Judith Berry Griffin’s combined experience as an educational administrator and leader, consultant, author and lecturer led her to establish The Ophelia J. Berry Fund in 2003.  She is founding president of the Fund’s first program, Pathways to College. The program is a national after-school initiative to help high-potential students of color develop the critical thinking skills and habits of mind to make achieving a college education an attainable goal, thereby encouraging school-wide improvement and reform.

Since its founding in 1992, Pathways to College has served more than 2,100 students. Many of its graduates go on to selective four-year colleges such as Brown, Smith, Stanford, Hampshire and the University of Chicago.

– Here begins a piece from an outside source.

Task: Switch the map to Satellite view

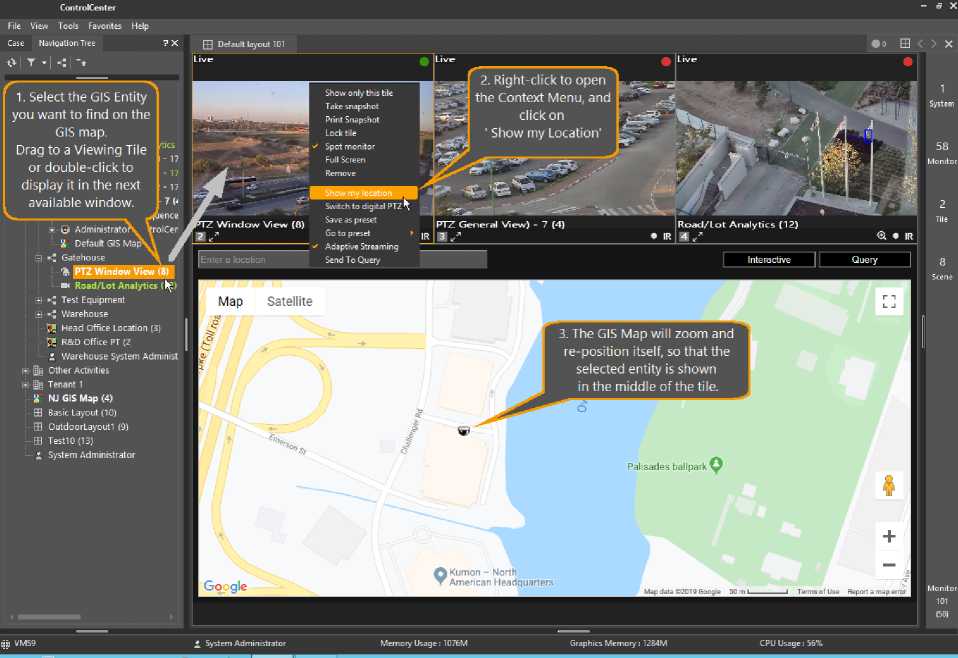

Prior to her current role, Griffin served as national president of A Better Chance from 1983 to 2003.  There she led efforts that secured Oprah Winfrey as the organization’s national spokesperson, and established its multi-million dollar endowment.  Under Griffin’s direction A Better Chance was recognized by Worth magazine as one of America’s top 100 charities.

Previously, Griffin served in the U.S. Department of Education, first as executive assistant to the assistant secretary for Elementary and Secondary Education and then as head of the Department’s Teacher Centers program.  She has been a school principal and a visiting lecturer or faculty member at Manhattanville College, the Bank Street College of Education, and the Massachusetts Institute of Technology.  She served two terms on the Winthrop Rockefeller Foundation Board of Directors and after three terms of service was named a trustee emerita of Hampshire College.  She also served as a member of the National Advisory Committee of the Woodrow Wilson National Fellowship Foundation.

Griffin has written a number of articles and other publications on the education of disadvantaged students of color.  She is also the author of several books for children, the most recent of which, Phoebe and the General, was a nominee for the Dorothy Canfield Fisher Children’s Book Award.

Griffin earned B.A. and M.A. degrees from the University of Chicago, which in 2001 awarded her its Professional Achievement Citation for her work in education.  She holds an additional graduate degree from Columbia University.